A: Every time I’ve had Graham, he’s been the same way. When I had him in Carolina, I want to say the first year, he missed a couple, maybe three or four, maybe five, kicks that he should have made and that he had made in the previous years. I think that might have been the outlier. But the next year, I want to say he was 94 percent, 93 percent, went to the Pro Bowl. That’s kind of what I expect from Graham. He’s super consistent in how he prepares and what he does in his daily routine, so it just manifests itself on the field.

Q: Last year, you obviously had a different kicker. I think you tried only one 50-yarder last year. Has the kicker changed that philosophy or did the coaching staff change that philosophy?
A: The coaching staff changed that philosophy. I think it was more of having confidence in Graham. It’s not like we didn’t have confidence in Aldrick (Rosas) because we did. But just having confidence in Graham and just knowing that he’s been there and he’s done it, take the points.

Q: I’m curious, when you have a play like that with Evan Engram, obviously, he’s on the field on offense at that time. You can’t tell him in the moment, ‘ok, we’re doing it now.’ At what point do you have to say ‘ok, we might use this here’? Is it before the game? Is it in the middle of the drive? How does that work?
A: It’s just kind of a feel thing. Just understanding what moment that you’re in, understanding the flow of the game and the situation. Then as a coach, we play through those situations and scenarios all the time. We understand that there are certain times in a game, just how the game is flowing, depending on the score, depending on just the situation, when to make the call.

Q: So, he knew before the game that you were going to use that and it was his job to sort of know when it would make sense during the game?
A: We have ways of communicating it.

Q: Also, we heard a lot of people say Cam Brown’s been a huge contributor on special teams, he’s done a really good job. What makes him a good special teams player?
A: Cam is smart, first of all. He’s 6-foot-5, he’s 235, 240 pounds and he can run like a deer. He has great length and speed, he’s smart, he’s physical. He’s very physical. He plays every snap full speed. He is wide open every single time down the field. He’s a high-energy kid, he loves football, and he wants to learn. Those things, those attributes, just having that size and length and being physical. Then couple it with being able to run like he can, that’s just God-given.
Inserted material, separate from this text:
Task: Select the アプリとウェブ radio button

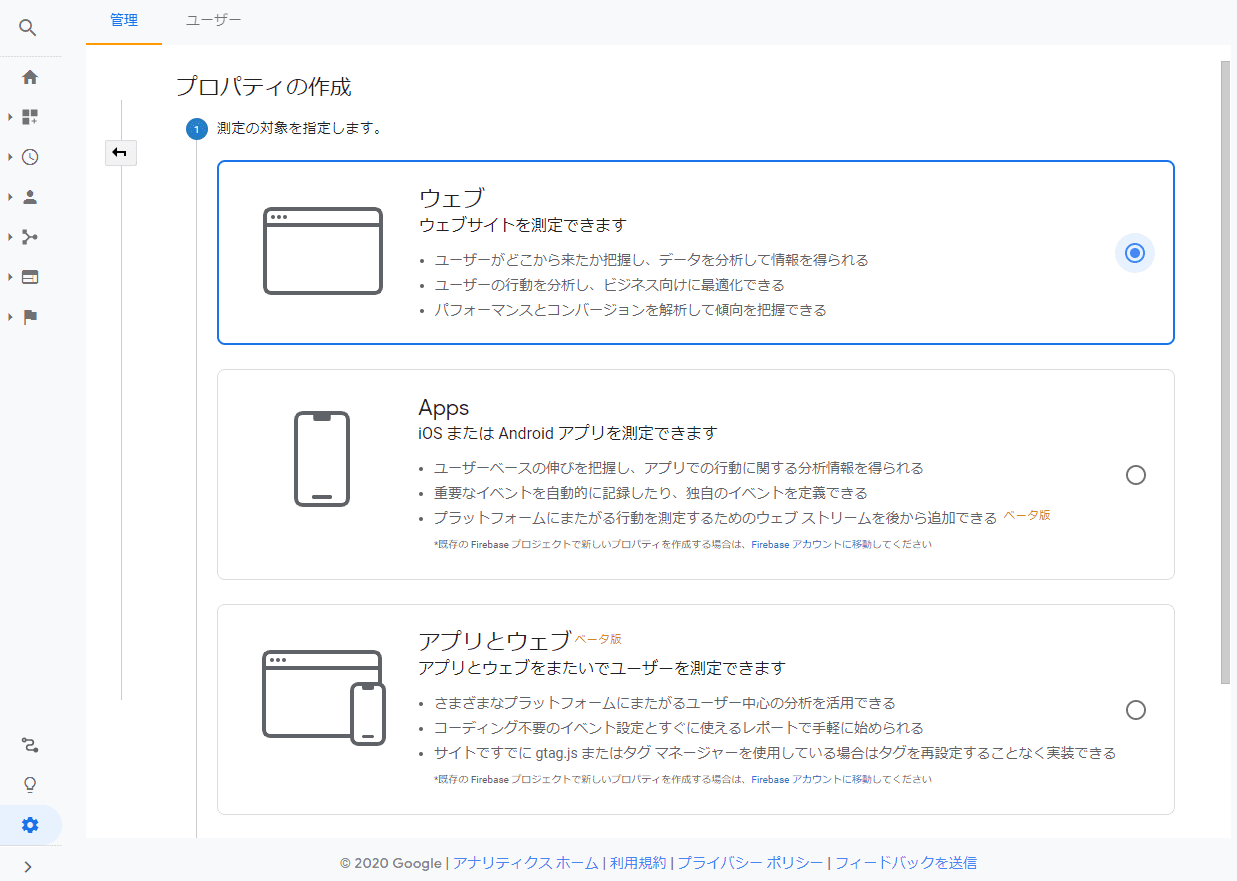Action: coord(1135,710)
Q: You just answered most of my question about Cam Brown. In terms of in the past, I remember you always saying when you get a young defensive player, there was a time in the season when he was with you that you kind of knew, ‘you know what, he’s probably not going to be with me much longer.’ Does Cam Brown fall into that realm? If not, just in general, how do you know?
A: You know, and it’s coming. He is what he is. He’s a big, strong, physical kid who has a special skillset. I think the more plays he makes, the more confident he’ll get. The game will slow down for him. Once the game starts to slow down for him, it’s already starting to slow down on special teams. Once it starts to slow down on defense, I think the sky is the limit for the kid. The kid has a big upside. He’s a good kid and he works his tail off. I tell him all the time, I think he has $7 million walking around inside of him. It’s up to him to tap it.

Q: Just a last quick one. Joe (Judge) said even though if a guy emerges on specials and then needs to be used, either on defense or offense, he has no problem keeping him. He won’t take him away from you. Is the philosophy different from maybe what you’ve had in the past?
A: When I was here with Coach (Tom) Coughlin, he was the same way. Coach Coughlin had the same philosophy. I’ve been in other places where it’s been, ‘no, that guy is not playing on special teams anymore.’ I’ve been on both sides of it. But when you look at Joe and his past and where he’s come from, Tedy Bruschi and Mike Vrabel were the wings on the punt team when we played them in the Super Bowl. That’s always going to be, you’re going to play your best players, and that’s what we’re doing here.